Inspecting a negative int representation as unsigned is not portable (positive int representations are OK, though).
Generating a negative zero through use of bitwise operators and trying to use the resulting value is not portable.
If you want "logical shifts", then you should be using unsigned types everywhere. The signed types are designed for dealing with algorithms where the value is what matters, not the representation.
If you follow the standard to the word, none of these are guaranteed to be the same on all platforms.
In v5, you violate strict-aliasing, which is undefined behavior.

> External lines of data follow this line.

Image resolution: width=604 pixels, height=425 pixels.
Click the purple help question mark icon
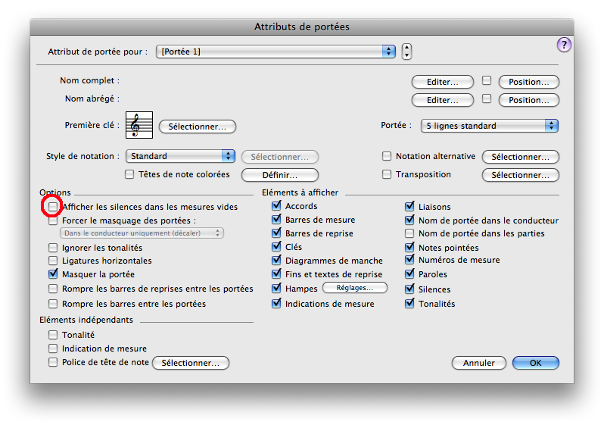[563, 45]
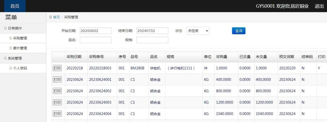Click the 首页 breadcrumb link
The height and width of the screenshot is (122, 327).
point(56,17)
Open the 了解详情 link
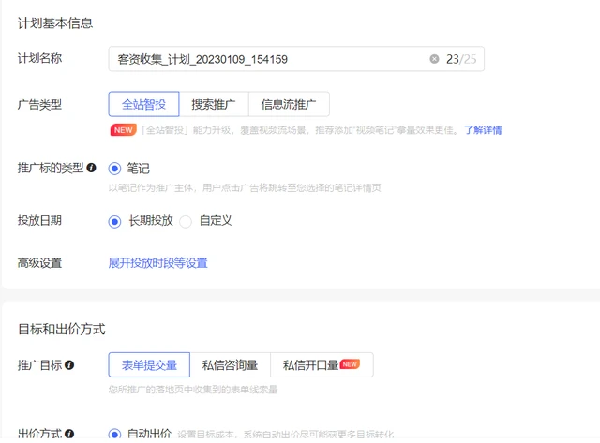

In v2 - v4, you have signed right-shift, which is implementation defined. (see comments for more details)
In v1, you have signed to unsigned cast, which is implementation defined when the number is out of range.
EDIT:
v6 might actually work given the following assumptions:
'int' is either 2's or 1's complement.
unsigned and int are exactly the same size (in both bytes and bits, and are densely packed).
The endian of unsigned matches that of int.
The padding and bit-layout is the same: (See caf's comment for more details.)